Первые девять месяцев мы спали вместе. Казалось мне, что «из ноздрей его выходит дым, как из кипящего горшка или котла». Затем он захотел отнять у брата своего изголовье, стать сопричастным к праву любви и сочувствия.
В последнее время меня стала преследовать мысль убить Лазаря. Точно так, как библейский Каин — Авеля. Я старался заманить Лазаря к лесу и утопить его.
«У дверей грех лежит; он влечёт тебя к себе, но ты господствуй над ним».
Мы сели на сухую землю. Лазарь водил рукой по земле… наступая на цыпочки, будто страшась своей тяжестью сломать чресло Земли; потом он неожиданно обнял меня и сказал голосом, в котором прокрадывалась тоска:
— Мы уже умерли!
— За что? — спросил я с удивлением.
— За зависть, леность и хулу на Господа!

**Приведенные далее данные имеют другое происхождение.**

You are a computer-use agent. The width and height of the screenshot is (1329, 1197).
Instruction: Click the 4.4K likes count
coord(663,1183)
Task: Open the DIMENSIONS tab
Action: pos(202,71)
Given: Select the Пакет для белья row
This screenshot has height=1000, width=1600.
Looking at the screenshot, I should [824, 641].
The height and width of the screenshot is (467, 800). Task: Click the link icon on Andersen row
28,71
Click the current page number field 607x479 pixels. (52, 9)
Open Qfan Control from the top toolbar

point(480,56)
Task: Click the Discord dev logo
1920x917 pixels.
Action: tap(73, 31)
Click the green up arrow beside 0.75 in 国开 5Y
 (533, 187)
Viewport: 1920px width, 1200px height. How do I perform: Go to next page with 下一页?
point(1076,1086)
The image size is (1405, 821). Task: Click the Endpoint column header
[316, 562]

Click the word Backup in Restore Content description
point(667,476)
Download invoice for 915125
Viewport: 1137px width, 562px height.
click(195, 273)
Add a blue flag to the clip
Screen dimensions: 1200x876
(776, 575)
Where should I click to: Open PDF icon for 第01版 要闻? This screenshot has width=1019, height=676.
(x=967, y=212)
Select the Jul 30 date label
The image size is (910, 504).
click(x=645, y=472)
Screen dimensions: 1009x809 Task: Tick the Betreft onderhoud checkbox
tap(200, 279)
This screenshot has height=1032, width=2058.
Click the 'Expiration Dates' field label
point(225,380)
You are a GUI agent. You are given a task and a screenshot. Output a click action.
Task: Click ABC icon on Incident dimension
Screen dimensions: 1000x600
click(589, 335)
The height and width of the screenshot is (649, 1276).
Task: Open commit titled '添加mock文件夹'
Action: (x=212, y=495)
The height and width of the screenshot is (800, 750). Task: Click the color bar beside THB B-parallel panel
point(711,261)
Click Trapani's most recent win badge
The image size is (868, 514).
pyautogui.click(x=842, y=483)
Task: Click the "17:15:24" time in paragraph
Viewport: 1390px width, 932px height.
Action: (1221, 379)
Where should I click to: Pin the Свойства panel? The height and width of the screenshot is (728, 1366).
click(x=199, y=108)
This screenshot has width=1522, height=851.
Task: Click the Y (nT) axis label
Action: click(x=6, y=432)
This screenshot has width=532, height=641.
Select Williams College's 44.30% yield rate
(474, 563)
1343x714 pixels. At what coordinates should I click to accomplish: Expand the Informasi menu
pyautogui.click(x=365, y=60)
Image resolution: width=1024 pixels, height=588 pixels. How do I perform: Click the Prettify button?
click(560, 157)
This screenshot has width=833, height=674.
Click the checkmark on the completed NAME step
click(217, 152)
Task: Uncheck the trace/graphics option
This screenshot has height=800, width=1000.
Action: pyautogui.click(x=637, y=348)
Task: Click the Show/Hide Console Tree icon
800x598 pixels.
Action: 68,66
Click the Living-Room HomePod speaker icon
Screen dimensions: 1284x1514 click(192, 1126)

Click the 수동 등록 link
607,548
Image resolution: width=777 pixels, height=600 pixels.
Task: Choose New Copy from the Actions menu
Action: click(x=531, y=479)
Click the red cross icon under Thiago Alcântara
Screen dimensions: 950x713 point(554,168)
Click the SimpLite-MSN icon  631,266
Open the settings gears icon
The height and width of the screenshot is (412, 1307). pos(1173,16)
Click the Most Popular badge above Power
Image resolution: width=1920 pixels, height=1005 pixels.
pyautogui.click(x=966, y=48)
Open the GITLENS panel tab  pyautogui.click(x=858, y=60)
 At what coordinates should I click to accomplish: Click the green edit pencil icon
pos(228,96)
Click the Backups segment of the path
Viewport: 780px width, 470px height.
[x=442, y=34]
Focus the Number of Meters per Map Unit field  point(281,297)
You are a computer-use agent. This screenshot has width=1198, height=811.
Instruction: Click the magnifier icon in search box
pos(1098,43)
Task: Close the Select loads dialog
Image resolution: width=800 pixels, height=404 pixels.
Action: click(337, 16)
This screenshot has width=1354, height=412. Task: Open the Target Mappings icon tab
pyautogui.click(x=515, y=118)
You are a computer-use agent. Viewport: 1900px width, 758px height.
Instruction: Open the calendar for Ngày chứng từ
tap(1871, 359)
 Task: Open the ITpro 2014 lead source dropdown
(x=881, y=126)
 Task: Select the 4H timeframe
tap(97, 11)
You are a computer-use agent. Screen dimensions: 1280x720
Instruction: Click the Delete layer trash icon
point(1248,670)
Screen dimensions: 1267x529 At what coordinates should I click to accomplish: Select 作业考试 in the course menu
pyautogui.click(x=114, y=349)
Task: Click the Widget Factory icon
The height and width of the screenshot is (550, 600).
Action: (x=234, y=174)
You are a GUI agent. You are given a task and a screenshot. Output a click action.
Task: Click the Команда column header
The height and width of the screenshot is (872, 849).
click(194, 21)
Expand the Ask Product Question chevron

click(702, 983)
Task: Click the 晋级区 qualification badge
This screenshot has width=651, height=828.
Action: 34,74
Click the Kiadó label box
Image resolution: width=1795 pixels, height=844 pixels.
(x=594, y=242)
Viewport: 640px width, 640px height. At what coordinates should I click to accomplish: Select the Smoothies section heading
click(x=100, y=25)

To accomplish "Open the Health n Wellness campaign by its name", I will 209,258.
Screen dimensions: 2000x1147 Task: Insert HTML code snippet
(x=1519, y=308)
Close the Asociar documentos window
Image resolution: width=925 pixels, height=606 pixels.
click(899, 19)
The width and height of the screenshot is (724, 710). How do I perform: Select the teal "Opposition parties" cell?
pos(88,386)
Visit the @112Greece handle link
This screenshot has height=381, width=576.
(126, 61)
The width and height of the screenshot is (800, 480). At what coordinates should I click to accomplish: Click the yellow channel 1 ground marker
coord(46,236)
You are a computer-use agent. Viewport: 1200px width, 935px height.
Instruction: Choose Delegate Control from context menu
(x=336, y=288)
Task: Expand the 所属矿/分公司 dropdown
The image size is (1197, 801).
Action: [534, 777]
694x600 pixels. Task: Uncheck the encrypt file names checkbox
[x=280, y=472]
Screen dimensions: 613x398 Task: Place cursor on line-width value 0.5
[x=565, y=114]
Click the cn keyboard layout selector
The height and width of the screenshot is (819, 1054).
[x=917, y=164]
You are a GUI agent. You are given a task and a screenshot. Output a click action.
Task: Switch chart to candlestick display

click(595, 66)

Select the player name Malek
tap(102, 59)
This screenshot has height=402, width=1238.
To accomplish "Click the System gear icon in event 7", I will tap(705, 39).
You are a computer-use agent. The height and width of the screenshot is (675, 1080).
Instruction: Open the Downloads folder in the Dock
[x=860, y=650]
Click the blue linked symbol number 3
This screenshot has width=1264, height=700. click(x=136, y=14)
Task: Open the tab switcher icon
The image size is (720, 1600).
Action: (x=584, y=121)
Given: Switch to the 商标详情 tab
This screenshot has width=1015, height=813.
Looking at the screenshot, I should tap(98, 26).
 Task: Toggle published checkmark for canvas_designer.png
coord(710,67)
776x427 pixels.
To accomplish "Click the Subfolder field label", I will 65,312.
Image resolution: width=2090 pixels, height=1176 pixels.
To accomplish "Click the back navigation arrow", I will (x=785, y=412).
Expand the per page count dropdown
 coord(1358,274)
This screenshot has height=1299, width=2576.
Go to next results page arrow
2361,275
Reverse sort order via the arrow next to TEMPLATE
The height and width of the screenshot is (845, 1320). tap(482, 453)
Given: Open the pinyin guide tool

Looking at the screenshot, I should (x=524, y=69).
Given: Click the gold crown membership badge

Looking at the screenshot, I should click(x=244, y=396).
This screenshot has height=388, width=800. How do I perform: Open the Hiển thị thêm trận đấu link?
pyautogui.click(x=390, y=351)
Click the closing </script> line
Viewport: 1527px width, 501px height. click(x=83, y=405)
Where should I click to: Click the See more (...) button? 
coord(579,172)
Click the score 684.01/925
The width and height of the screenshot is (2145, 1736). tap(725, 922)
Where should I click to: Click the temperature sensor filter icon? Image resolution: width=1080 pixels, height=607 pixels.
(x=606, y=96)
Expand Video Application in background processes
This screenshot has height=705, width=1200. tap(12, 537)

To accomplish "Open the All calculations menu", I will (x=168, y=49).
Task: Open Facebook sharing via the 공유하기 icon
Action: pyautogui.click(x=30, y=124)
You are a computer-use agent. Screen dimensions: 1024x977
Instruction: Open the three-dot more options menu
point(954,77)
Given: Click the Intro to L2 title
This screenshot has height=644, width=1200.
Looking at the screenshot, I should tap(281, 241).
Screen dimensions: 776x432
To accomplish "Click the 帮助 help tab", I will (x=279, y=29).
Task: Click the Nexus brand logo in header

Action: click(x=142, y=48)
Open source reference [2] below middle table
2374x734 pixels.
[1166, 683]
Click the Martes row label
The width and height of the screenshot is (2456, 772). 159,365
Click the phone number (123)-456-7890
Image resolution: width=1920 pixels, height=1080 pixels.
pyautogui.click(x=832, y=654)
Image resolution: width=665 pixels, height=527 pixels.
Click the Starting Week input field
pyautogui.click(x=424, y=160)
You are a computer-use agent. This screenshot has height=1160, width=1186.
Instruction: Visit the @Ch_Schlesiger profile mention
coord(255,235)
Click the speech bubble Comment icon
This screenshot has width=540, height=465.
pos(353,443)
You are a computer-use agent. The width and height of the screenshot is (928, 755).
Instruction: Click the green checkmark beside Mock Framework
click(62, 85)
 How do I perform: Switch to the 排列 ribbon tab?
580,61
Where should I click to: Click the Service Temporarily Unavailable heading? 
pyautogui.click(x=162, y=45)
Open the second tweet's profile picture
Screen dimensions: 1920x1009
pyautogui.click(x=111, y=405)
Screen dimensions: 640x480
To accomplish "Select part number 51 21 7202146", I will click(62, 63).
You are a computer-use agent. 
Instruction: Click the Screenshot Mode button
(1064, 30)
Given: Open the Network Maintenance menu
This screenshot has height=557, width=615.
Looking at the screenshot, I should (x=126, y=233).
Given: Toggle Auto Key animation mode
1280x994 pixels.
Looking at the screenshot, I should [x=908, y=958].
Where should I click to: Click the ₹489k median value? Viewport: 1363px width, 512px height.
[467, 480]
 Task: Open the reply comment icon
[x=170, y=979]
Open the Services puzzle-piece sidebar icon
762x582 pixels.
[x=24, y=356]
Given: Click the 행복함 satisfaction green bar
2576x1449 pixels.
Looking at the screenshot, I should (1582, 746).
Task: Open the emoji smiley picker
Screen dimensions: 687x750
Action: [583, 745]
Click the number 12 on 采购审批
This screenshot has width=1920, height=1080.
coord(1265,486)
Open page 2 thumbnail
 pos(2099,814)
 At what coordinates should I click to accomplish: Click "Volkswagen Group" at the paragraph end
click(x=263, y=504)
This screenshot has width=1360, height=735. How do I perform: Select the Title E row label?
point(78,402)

За то, что мы сами не ведаем, чего хотим друг от друга. Мы научились вероломству вместо искренности и рассорились между собой. Умираем подобно овцам и скотине. Поставили идолов на вершине каждой горы, в том числе и в душах своих. «И я ворочаюсь досыта до самого рассвета», так как ежечасно помню, что, созданные из праха, мы в прах возвратились. Не из костей ли и жил сотворили нас и пролили нас молоком? Так почему же сгустились мы? Устремлённость к цели развела нас, связанных с одним дыхательным аппаратом. Радость нашли мы не в пастырстве овец и возделывании земли, но в злословии и спорах… И я вопрошаю тебя: смог бы ты одновременно пахать и вести овец на пастбище? Сеять и чесать шерсть? Ковырять трясогузку и высматривать волка? Неужели дикому ослу, который орёт в поле, не нужен хозяин, или волу, ревущему перед сеном? Истинно «одинокий человек более жалок, чем разделяющий дело с другим». Во всем не сможешь быть первым, иногда дóлжно тебе быть вторым, третьим, десятым… Числа ничего не меняют до тех пор, пока не начинают их считать. «Не приноси в жертву Господу, Богу твоему, вола, или овцы, на которой будет порок, или что-нибудь худое: ибо это мерзость для Господа, Бога твоего». Подобным пороком обладаю и я… В то время, когда я веду овец по склону горы, меня начинает преследовать ужасная мысль о тоске преходящей жизни. И о том, что пройдёт время — и перестанем мы быть друг другу утешением. Что, подобно Понтию Пилату, умоем руки на несчастия других, возвысим на кресте чувства друг друга, и нам доставит удовольствие фарисейство перед Сыном Человеческим…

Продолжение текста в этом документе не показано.